“Hey kids, we’re going to concert of traditional Taiwanese music played on ancient instruments from the Middle Kingdom!”
This is where you insert the requisite groaning, screaming, begging and bargaining, right?
Nope, not in my house. Maybe a little bit — from my husband — who was expecting a staid performance by an choir of retirees. My sons, on the other hand, gladly hopped in the car and went along to a concert called Taiwan Music Legends hosted by the Taiwanese American Center of Northern California.
We ended up sitting in the balcony of a large church in north San Jose, and when the lights were dimmed and a dozen or so twenty-something musicians came bouncing on the stage with amped-up lutes, mandolins and sitars, my kids were mesmerized. I tried to ask my first-grader what he thought, but he was staring slack-jawed at the performance and completely ignored me. The whole thing was very catchy, with Chinese and Aboriginal folk tunes re-interpreted with a dose of pop music, colored lights, and shaggy haircuts.

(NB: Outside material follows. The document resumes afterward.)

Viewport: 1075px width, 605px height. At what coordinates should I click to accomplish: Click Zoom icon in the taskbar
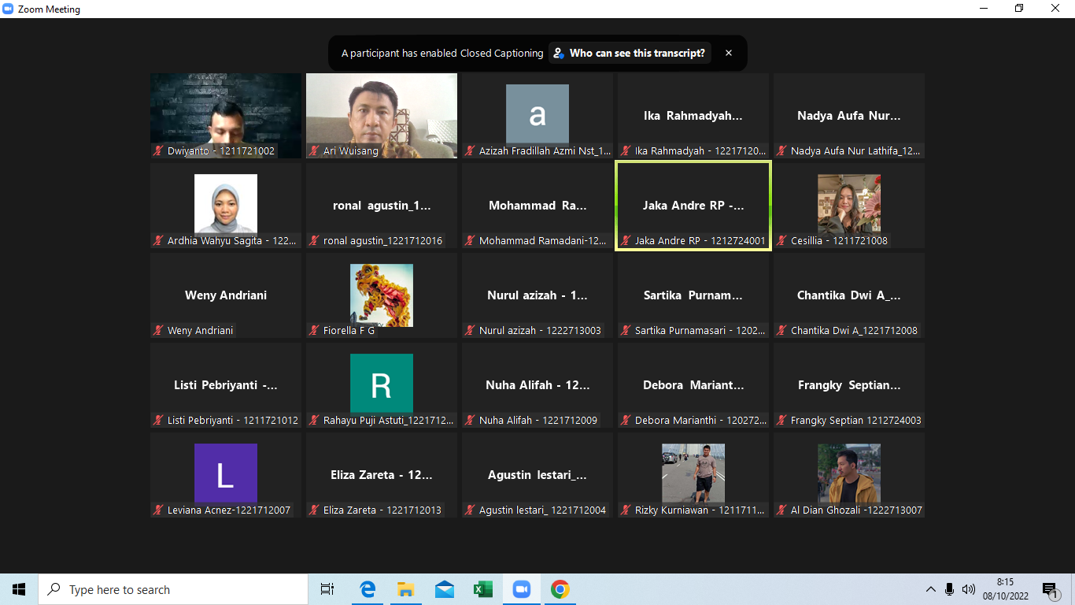tap(521, 589)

By the time they got around to the Aboriginal song Sa Ka Ma Lu (you know that “Hey Ya” ditty at the beginning of Enigma’s Return to Innocence? That’s the tune. Enigma sampled it from some members of the Ami mountain tribe), and the old people were clapping their hands, my six-year old was air drumming, tapping his feet and beating on the back of the chair in front of him.
So obviously, music is a big thing for my kids. Pop music. Guitars, drums, lasers and all. How do I encourage this? Sign them up for drum lessons, as my six-year old has been asking for?